Work instructions: Below are the entries; give again exactly the lines from the one mentioning "Instruction: Click info" through the one mentioning "Task: Open the hamburger menu icon", inclusive.

Data extracts:
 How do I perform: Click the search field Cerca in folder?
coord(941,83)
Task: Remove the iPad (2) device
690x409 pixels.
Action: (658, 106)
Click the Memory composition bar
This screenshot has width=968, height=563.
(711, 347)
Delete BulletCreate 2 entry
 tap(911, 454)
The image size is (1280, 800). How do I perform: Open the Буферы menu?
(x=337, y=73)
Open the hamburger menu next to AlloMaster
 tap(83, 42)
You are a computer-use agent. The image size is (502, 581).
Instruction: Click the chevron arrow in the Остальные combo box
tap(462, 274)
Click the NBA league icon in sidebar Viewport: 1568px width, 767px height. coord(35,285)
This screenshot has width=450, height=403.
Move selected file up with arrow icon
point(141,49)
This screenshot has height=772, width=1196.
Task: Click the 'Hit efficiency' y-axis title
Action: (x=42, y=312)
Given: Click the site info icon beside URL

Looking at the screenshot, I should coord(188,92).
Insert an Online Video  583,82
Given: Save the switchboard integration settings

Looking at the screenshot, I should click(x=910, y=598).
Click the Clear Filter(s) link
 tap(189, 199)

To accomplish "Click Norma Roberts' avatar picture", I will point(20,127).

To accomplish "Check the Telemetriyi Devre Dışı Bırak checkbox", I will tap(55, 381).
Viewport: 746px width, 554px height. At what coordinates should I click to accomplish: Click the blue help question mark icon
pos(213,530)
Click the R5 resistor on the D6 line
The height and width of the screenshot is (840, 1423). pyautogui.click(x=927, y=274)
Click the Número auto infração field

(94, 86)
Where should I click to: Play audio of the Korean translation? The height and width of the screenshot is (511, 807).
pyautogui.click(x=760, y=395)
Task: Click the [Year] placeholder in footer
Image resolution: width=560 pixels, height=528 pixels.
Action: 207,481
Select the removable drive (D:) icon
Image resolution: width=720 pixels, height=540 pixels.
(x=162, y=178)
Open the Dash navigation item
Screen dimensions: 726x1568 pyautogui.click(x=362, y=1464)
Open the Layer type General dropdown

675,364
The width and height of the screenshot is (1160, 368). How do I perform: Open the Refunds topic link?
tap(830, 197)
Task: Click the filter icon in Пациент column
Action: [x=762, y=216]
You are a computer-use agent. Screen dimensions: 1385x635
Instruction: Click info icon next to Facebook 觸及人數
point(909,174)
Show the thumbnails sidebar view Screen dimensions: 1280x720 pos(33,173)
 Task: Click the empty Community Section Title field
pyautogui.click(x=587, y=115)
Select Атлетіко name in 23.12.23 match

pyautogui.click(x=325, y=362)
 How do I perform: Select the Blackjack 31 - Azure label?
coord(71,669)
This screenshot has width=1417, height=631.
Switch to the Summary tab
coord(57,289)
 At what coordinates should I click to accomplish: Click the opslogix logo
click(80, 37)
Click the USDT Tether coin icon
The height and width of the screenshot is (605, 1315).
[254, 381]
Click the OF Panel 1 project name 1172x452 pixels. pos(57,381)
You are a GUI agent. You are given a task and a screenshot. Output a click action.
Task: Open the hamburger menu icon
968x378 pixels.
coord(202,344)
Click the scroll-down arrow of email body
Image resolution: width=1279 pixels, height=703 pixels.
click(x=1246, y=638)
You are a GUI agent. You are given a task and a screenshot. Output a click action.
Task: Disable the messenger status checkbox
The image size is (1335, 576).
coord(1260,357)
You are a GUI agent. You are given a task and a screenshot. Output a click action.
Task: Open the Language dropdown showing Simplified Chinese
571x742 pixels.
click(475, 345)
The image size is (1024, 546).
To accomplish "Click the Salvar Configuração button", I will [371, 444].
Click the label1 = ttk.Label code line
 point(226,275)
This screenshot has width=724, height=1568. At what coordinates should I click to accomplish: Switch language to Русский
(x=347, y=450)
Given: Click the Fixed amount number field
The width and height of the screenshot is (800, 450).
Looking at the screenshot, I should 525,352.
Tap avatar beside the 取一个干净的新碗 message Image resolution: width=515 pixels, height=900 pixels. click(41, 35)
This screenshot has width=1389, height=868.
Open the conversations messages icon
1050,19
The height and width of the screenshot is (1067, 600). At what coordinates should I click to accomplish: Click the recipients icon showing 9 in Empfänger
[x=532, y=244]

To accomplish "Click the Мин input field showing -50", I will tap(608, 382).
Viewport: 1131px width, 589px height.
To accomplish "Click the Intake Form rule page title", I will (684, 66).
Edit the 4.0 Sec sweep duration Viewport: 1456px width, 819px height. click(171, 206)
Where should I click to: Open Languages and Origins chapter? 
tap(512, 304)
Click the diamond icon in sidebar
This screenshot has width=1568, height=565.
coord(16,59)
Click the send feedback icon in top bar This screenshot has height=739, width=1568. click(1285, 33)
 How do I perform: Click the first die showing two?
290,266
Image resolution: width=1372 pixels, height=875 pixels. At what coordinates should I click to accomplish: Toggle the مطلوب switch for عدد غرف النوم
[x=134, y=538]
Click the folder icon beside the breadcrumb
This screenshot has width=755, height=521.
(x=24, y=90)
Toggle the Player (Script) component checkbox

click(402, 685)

Response box:
Instruction: Click info icon next to Facebook 觸及人數
point(909,174)
Show the thumbnails sidebar view Screen dimensions: 1280x720 pos(33,173)
 Task: Click the empty Community Section Title field
pyautogui.click(x=587, y=115)
Select Атлетіко name in 23.12.23 match

pyautogui.click(x=325, y=362)
 How do I perform: Select the Blackjack 31 - Azure label?
coord(71,669)
This screenshot has width=1417, height=631.
Switch to the Summary tab
coord(57,289)
 At what coordinates should I click to accomplish: Click the opslogix logo
click(80, 37)
Click the USDT Tether coin icon
The height and width of the screenshot is (605, 1315).
[254, 381]
Click the OF Panel 1 project name 1172x452 pixels. pos(57,381)
You are a GUI agent. You are given a task and a screenshot. Output a click action.
Task: Open the hamburger menu icon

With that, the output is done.